Local leader struggling to get help in fighting fraud

Juanita Jones has been working in Jackson for more than a decade, serving as the founder and director of the non-profit Keep My Hood Good.

The organization’s objective is to give children something to do after school and in the summer that would hopefully keep them off the streets and give them a sense of belonging.

She was elected to the Madison County Commission last summer, replacing the seat that had been held for years by Katie Brantley.

She lives in East Jackson, and in the last three years, she’s become the victim of home renovation contractor fraud who require upfront payment for work to be done on her home but didn’t complete the job. And her efforts to get her money back or get justice for the wrongdoings have been fruitless so far.

“It’s frustrating because there are people out here scamming others, and there’s a lot of work that has to be done to bring these people to justice and either get the money back since they did a little work which was less than 10 percent of the renovation or hold them accountable for their actions,” Jones said. “And I’m at a point where I don’t know what else to do.”

Jones’ problems started in the fall of 2020 when she got estimates from three contractors to renovate her home from a one-story, two-bedroom home to three bedrooms on two levels.

According to Jones, she chose a contractor named Jacob Smith with Hub City Renovations to do the work for a total of $40,000 – $15,000 in materials and $25,000 in labor – with a completion date set of March of 2021.

“On Dec. 28 of that year, I’d written checks to Jacob that brought the total I’d paid out to that point to $24,110 in labor and $13,287.79 in materials,” Jones said. “And on that day, Dec. 28, he called and told me that he’d had a friend install a gas line, and I needed to pay $950 to Jason Wilson from BTY Heating and Air.”

Except there were some problems.

“There’s never been a trace of any kind of gas line being put anywhere in my house or on my property,” Jones said. “There was never any dirt turned over and other contractors have been in my house since then and haven’t been able to find a gas line that looks like it was installed that recent.”

When Jones talked to Wilson about that issue, she said he pressed her for the money and went ahead and paid it after he mentioned in a way that made her fearful for her safety that he knew where she lived.

After the conversation with Smith on Dec. 28, Jones never saw him again at her renovated house. When she called him asking what was going on on Jan. 25, 2021, he said he was getting behind on his work because of supply shortages, worker shortages and the workers he did have stealing hours from him.

He said Jones’ house was on his schedule for February and he would be there then to continue the work.

Jones said on Feb. 8, a window she’d bought was stolen as had one of Smith’s saws and she needed to get another one for him. He said he’d be back in two weeks to hang sheet rock and lay tile on her floors after that. But he never showed up as there was a reason the work was being pushed back two to four weeks.

That trend continued with delayed work and more money being paid out by Jones, including purchasing 90 roofing squares.
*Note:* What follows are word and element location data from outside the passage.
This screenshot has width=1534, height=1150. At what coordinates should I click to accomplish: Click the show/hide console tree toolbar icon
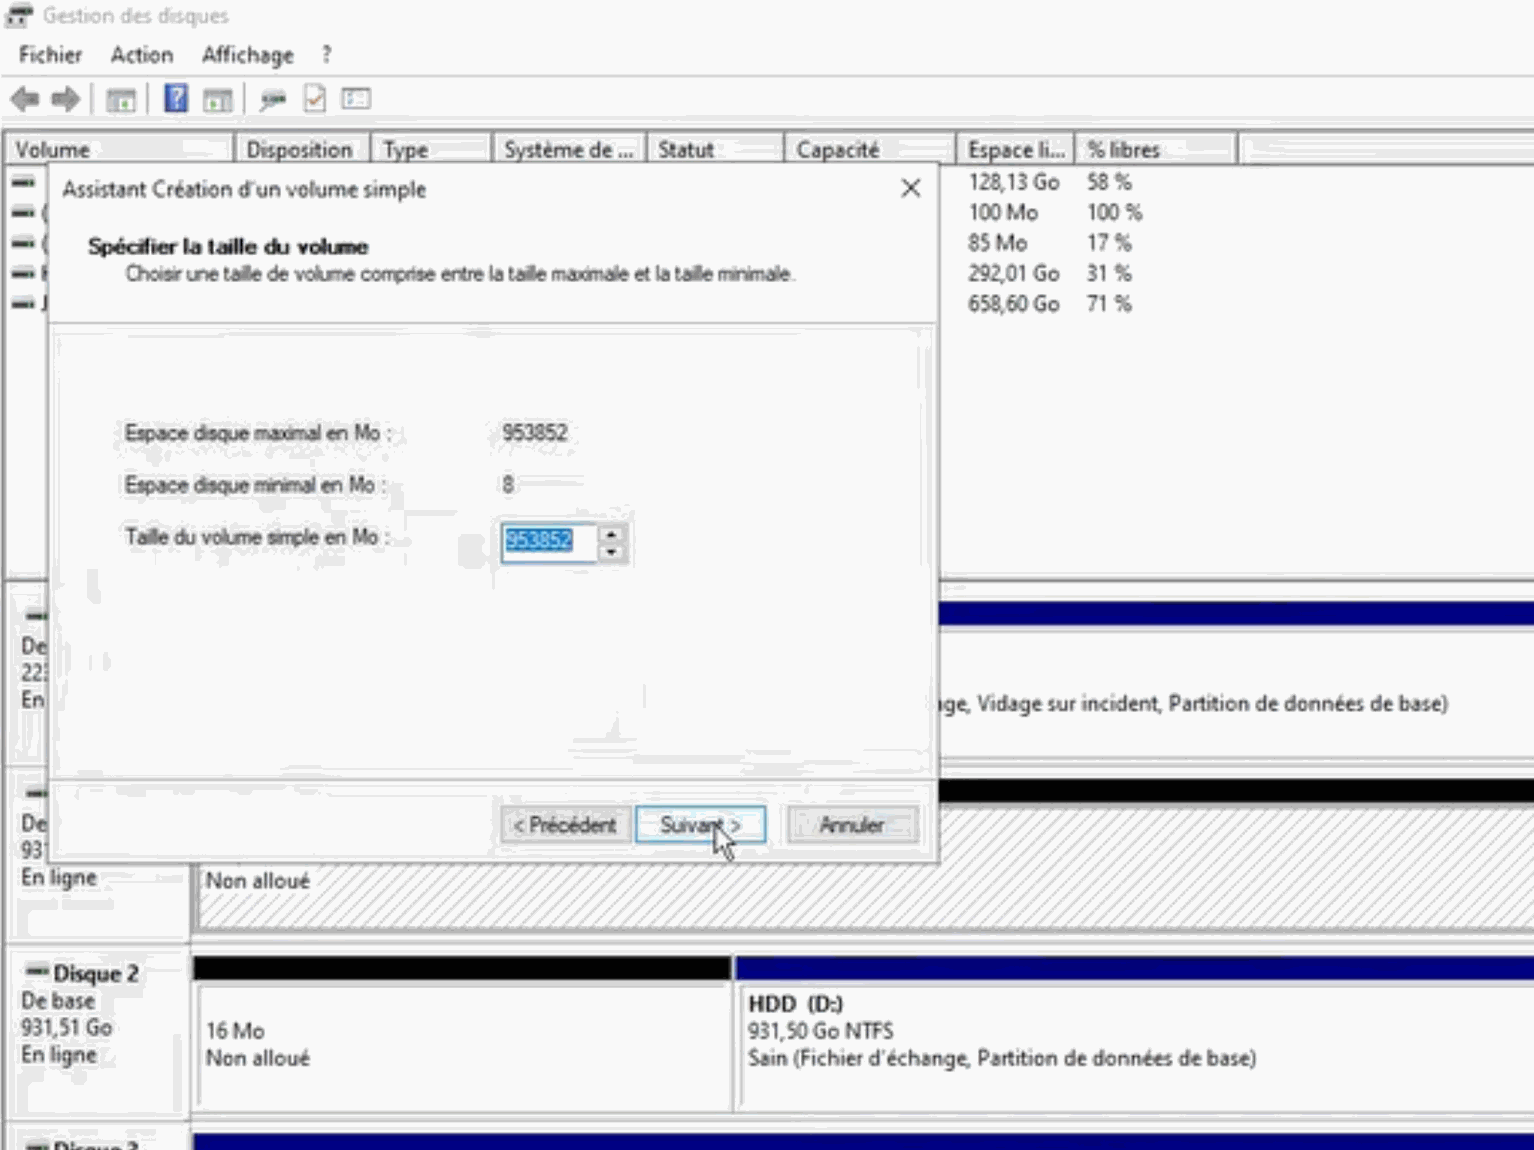(121, 99)
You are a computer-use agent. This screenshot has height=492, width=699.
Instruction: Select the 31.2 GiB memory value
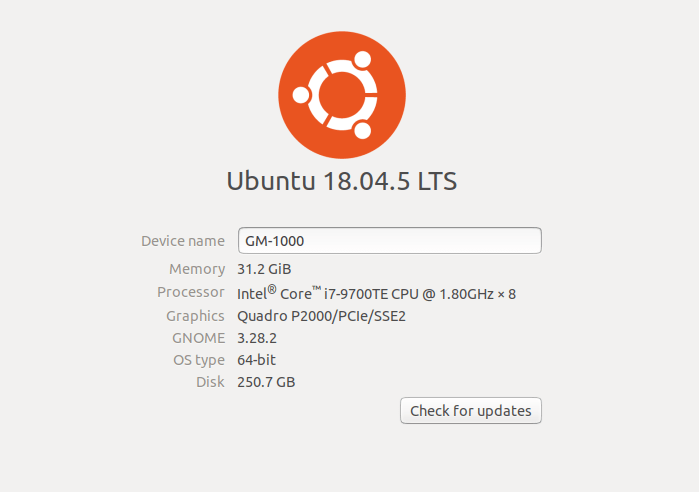point(264,269)
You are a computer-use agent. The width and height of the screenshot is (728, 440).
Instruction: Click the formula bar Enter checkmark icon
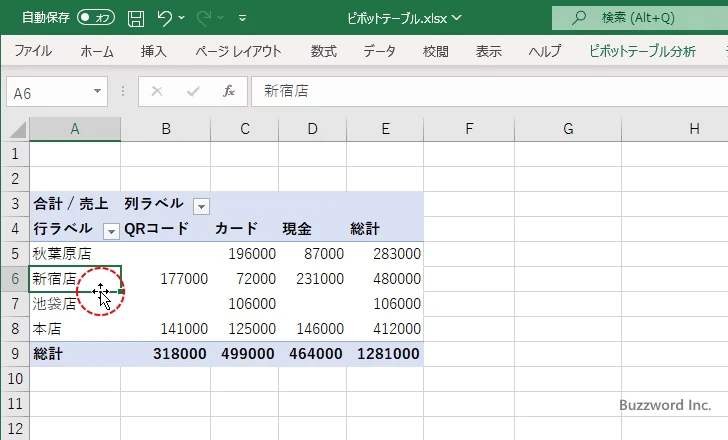[193, 91]
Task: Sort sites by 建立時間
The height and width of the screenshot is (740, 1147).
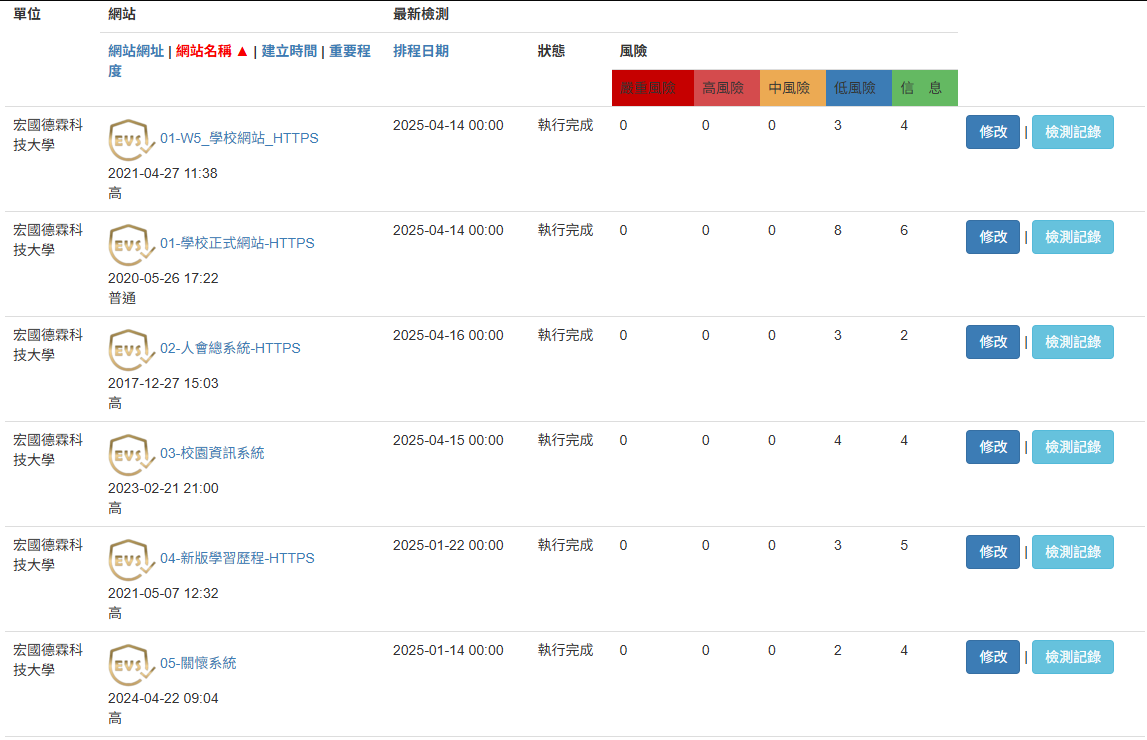Action: pos(289,51)

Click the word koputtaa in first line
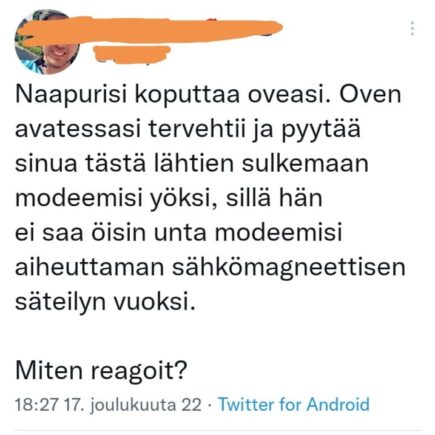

“I found out later that 90 roofing squares was enough to roof my house three times over,” Jones said.

By July of 2021, she let Smith know she was terminating the contract and wanted her money back. She scheduled a time to meet him at Jackson Police Headquarters for him to repay her the money. When he didn’t show, she filed a civil suit against him in Madison County General Sessions court, wanting $12,200 back.

A month later when the work he had done didn’t pass inspection, she amended her suit, wanting her full payment of $37,000 back.
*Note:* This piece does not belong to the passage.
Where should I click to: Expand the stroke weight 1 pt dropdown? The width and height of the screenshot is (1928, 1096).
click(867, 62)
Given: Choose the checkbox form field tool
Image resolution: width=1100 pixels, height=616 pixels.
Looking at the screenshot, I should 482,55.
“I’ve got saved texts and screenshots documenting all of this,” Jones said. “And it’s sad and frustrating because I live in East Jackson, and I was trying to beautify my home and make it nicer.
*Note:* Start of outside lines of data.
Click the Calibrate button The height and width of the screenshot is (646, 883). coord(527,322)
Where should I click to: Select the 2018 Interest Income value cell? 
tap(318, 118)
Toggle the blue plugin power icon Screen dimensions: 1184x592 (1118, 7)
“A lot of people in East Jackson want to do that, but because scammers and predators feel like they can come to our area of town and get away with actions like this, the people who try to make their homes look nicer wind up losing thousands of dollars and many of us have a hard time making that money back. So when people from other areas of town assume that no one in East Jackson cares about their neighborhood, they need to know that’s not accurate. Some of us have been scammed, and sometimes getting help is difficult.”

Jones and Smith went to court in December, but that was delayed when Judge Don Allen advised Jones to get an attorney, which she did.

When she figured out a civil suit would be fruitless because suing for money would get her nothing, she filed criminal charges.

She filed reports with JPD, and investigators have taken her story.

The District Attorney’s office has taken her statements as well.

But both entities have said the other had a failing in their investigation processes that keep them from taking action.

“The DA’s office told me if I can get a receipt at Lowe’s that has items on it that I never received, that would help them a lot,” Jones said. “But there’s still a lot of finger pointing between them and JPD, my Attorney and even the sheriff’s office when I’ve talked to them.”

She’s recently gone to the Circuit Court Clerk’s office to file documents calling for garnishing Wilson’swages.

“We keep hearing that we need to trust the system and it works for all of us, but getting the system to work shouldn’t be this hard,” Jones said. “There’s a lot of things that can be done to help the situation in East Jackson, and doing more to make sure these predators can’t take advantage of others like what gets done in our area of town so often would be a great first step.”